Family rivalry in the testis: Retinoblastoma protein and E2F transcription factors in testicular development and adult spermatogenesis

Disorders of male reproductive health are becoming increasingly prevalent globally. These defects, ranging from decreasing sperm counts to an increasing rate of infertility and testicular cancer, have a common origin in the early phases of testicular development, but the exact mechanisms that cause them remain unknown. Testicular development and adult spermatogenesis are complex processes in which different cell types undergo mitosis, meiosis, differentiation and apoptosis. The retinoblastoma protein family and its associated E2F transcription factors are key regulators of these cellular events. In the present study, the functions of these factors in postnatal testicular development and adult spermatogenesis were explored using different animal models. In addition, a new application of flow cytometry to study testicular cell dynamics was developed.

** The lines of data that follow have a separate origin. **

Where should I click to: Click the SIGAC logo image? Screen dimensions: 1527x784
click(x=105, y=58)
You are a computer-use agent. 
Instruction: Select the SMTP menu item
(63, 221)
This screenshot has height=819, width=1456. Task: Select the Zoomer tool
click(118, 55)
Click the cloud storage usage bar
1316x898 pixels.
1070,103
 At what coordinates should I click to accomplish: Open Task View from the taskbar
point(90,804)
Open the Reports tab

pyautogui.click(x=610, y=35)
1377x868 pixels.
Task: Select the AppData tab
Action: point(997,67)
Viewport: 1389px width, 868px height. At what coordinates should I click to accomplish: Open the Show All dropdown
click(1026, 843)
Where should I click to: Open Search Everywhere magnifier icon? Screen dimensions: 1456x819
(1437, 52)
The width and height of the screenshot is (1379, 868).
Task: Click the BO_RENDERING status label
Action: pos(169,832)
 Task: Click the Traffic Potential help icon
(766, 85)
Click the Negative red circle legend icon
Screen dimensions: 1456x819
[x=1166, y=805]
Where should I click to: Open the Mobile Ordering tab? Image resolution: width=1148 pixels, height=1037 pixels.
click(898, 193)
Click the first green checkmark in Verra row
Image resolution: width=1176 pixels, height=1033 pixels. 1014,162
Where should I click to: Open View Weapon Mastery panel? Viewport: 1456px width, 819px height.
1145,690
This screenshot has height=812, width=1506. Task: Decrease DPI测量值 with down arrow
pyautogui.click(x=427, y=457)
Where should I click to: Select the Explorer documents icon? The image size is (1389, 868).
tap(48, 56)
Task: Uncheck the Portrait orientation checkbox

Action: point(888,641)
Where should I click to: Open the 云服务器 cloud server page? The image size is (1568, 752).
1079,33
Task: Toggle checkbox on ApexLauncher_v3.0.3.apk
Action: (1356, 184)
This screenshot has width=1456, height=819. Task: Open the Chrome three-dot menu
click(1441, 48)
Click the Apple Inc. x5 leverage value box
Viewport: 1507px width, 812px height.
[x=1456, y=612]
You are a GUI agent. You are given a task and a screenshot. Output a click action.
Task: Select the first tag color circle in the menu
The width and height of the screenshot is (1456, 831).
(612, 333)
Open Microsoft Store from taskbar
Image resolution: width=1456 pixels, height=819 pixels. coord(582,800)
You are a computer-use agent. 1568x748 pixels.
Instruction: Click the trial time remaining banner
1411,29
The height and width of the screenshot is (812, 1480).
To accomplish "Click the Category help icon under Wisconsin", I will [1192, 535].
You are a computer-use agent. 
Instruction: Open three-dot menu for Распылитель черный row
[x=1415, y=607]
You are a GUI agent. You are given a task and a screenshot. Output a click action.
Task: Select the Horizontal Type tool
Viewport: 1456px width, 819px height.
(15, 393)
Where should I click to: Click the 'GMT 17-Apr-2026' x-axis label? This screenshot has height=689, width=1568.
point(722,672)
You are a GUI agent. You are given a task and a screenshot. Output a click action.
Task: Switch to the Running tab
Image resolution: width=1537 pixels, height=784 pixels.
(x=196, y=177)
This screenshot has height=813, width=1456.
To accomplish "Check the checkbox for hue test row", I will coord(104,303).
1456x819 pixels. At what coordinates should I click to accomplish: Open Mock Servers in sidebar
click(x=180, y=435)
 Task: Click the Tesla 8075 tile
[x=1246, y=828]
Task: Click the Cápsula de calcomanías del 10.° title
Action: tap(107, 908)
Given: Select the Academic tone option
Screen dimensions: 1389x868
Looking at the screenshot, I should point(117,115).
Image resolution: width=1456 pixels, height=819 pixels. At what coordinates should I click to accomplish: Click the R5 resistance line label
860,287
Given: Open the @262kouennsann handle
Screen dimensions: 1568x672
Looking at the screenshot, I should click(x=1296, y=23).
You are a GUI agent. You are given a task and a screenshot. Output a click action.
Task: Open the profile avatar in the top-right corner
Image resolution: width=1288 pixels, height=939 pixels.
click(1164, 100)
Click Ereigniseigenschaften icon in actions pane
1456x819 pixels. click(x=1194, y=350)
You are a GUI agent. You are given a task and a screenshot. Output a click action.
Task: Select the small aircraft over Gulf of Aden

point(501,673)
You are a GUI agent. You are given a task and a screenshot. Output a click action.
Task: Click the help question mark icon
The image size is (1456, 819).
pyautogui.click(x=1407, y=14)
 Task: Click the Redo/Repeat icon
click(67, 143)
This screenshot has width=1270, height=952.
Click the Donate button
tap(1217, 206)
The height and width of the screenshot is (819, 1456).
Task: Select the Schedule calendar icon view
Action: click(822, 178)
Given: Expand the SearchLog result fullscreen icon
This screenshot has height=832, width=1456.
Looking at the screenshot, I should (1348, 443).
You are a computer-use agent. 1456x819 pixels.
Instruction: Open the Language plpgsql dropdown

An ablation of retinoblastoma protein in mouse Sertoli cells resulted in their cell cycle re-entry in adult testes, dedifferentiation and a severe spermatogenic defect. We showed that deregulated E2F3 contributed to these changes. Our results indicated that the E2F1 transcription factor is critical for the control of apoptosis in the developing postnatal testis. In the adult testis, E2F1 controls the maintenance of the spermatogonial stem cell pool, in addition to inhibiting apoptosis of spermatocytes. In summary, this study elucidated the complex interdependencies of the RB and E2F transcription factor families in the control of postnatal testicular development and adult spermatogenesis. Furthermore, this study provided a new methodology for the analysis of testicular cells.